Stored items
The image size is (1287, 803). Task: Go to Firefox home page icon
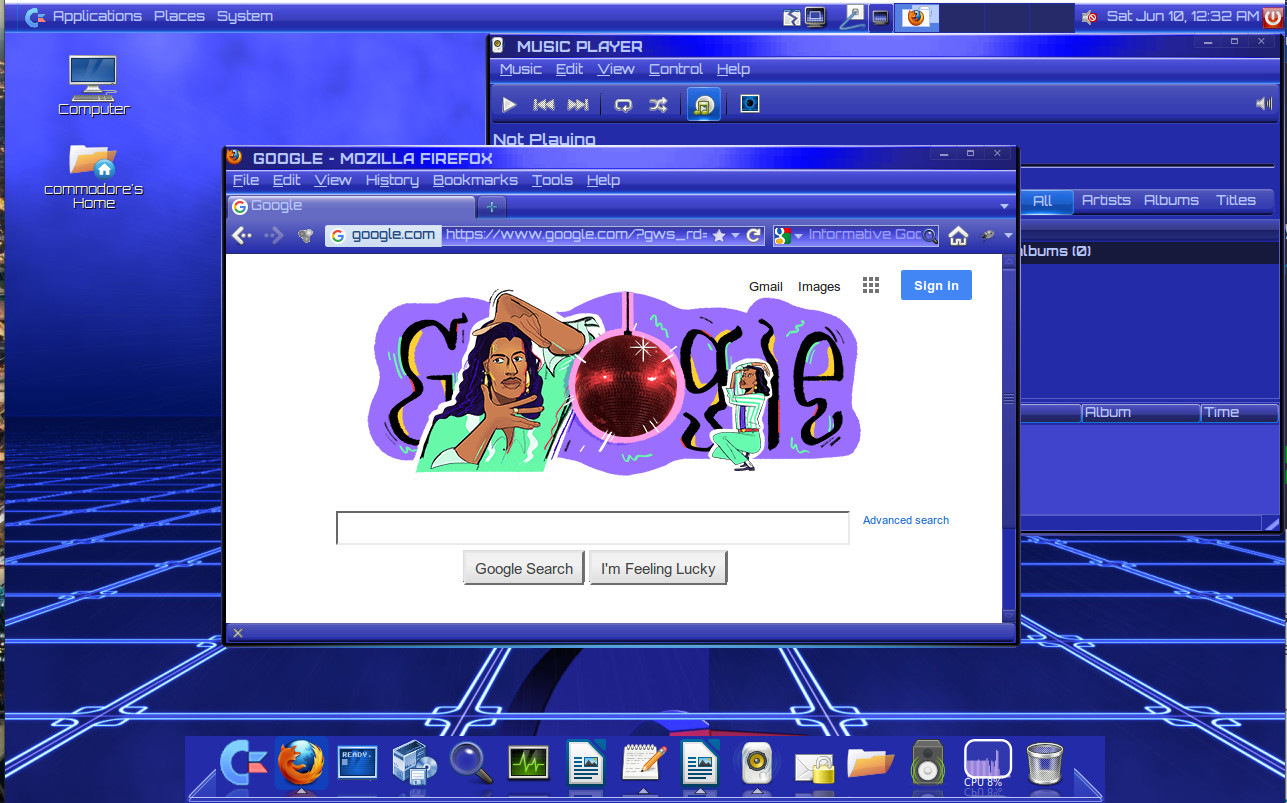958,235
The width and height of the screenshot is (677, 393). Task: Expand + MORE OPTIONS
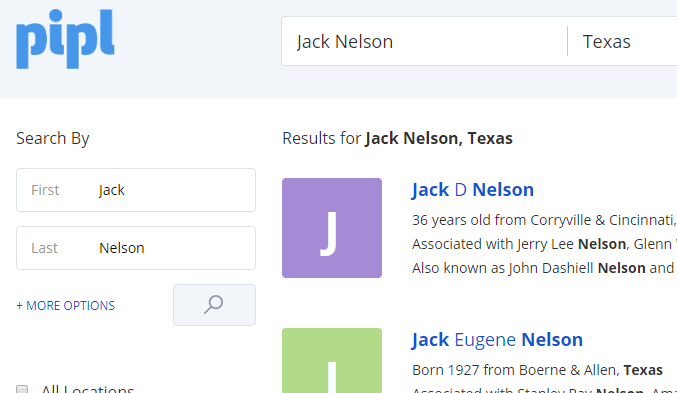66,305
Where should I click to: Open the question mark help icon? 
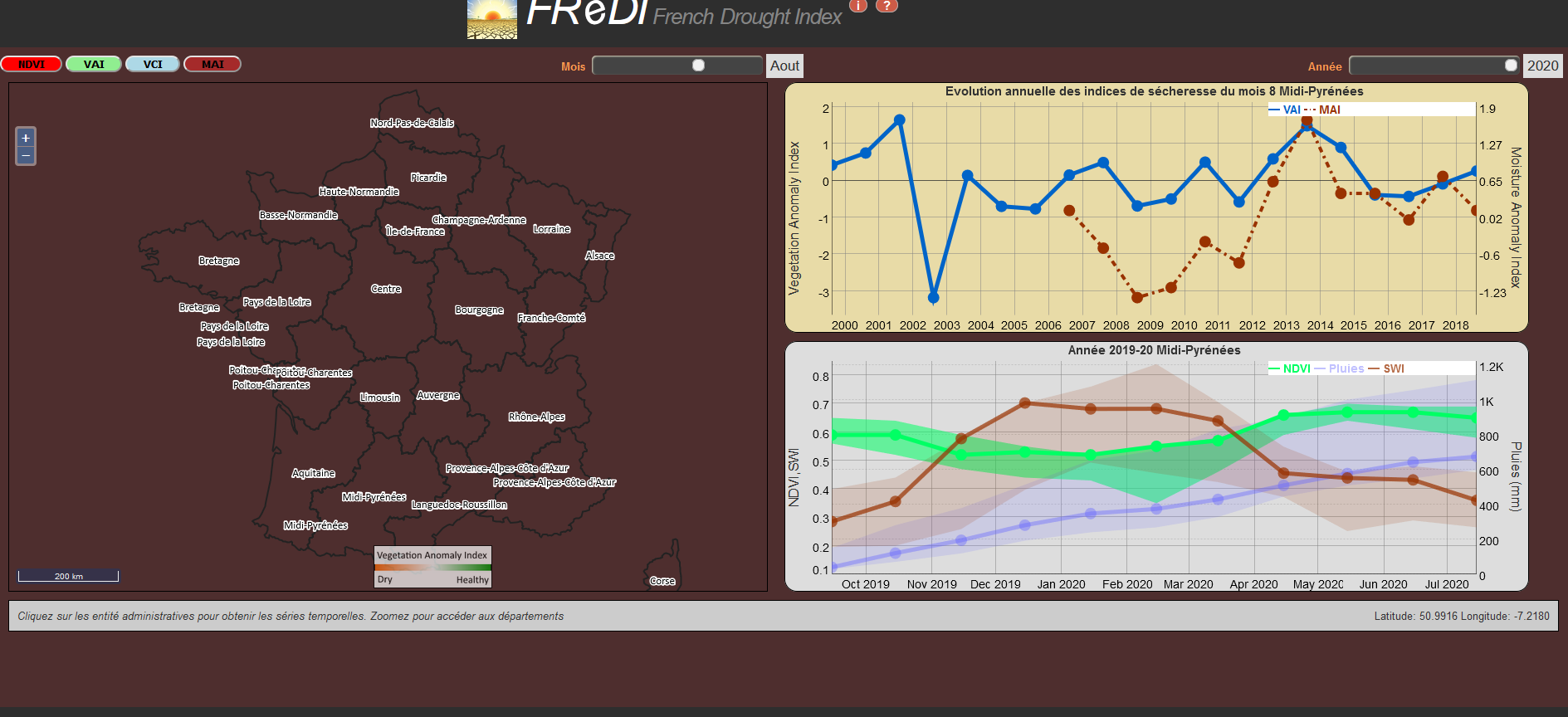[x=887, y=6]
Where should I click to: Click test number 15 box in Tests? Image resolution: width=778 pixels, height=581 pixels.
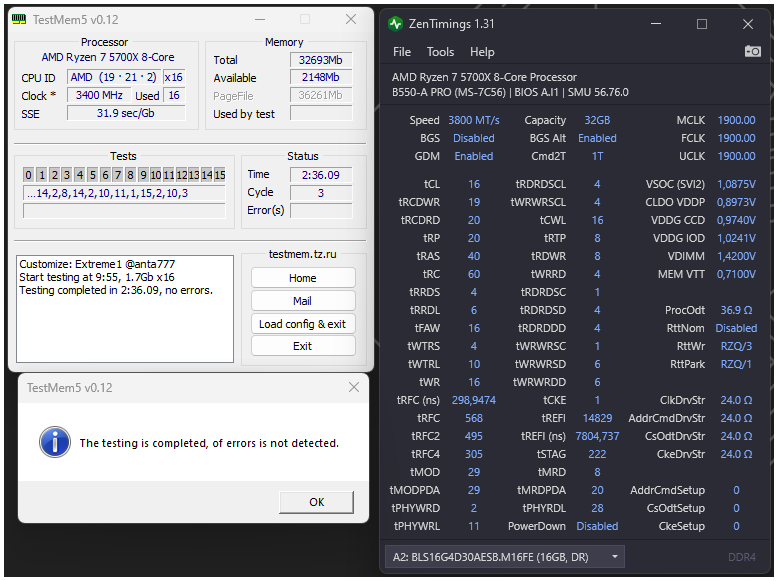(220, 175)
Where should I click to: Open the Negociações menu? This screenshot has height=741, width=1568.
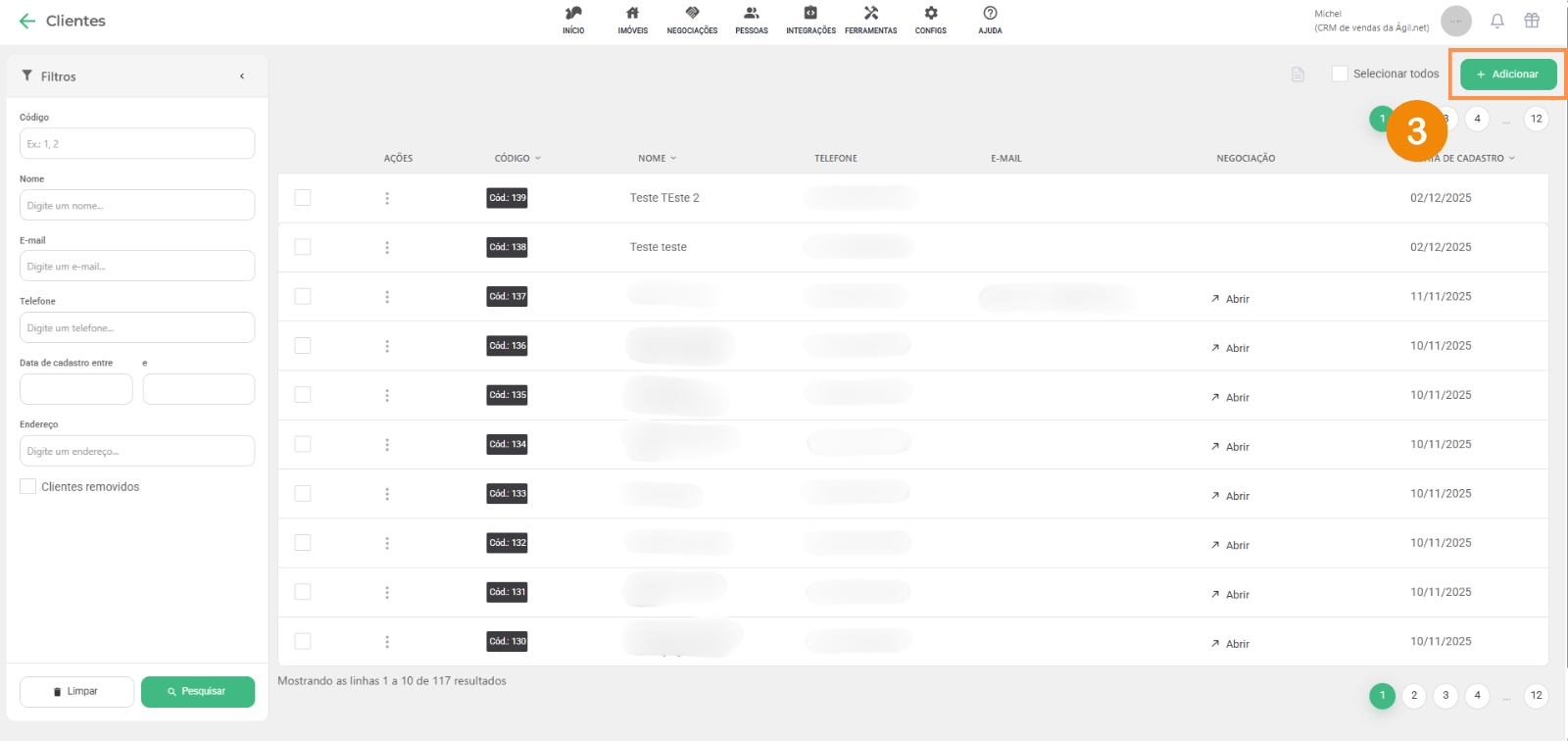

TASK:
What are the lines from the one containing "Where should I click to: Click" through the end of the records? Write them out exactly, leaving out the pictures.

TASK OUTPUT:
Where should I click to: Click test number 15 box in Tests? Image resolution: width=778 pixels, height=581 pixels.
(220, 175)
Where should I click to: Open the Negociações menu? This screenshot has height=741, width=1568.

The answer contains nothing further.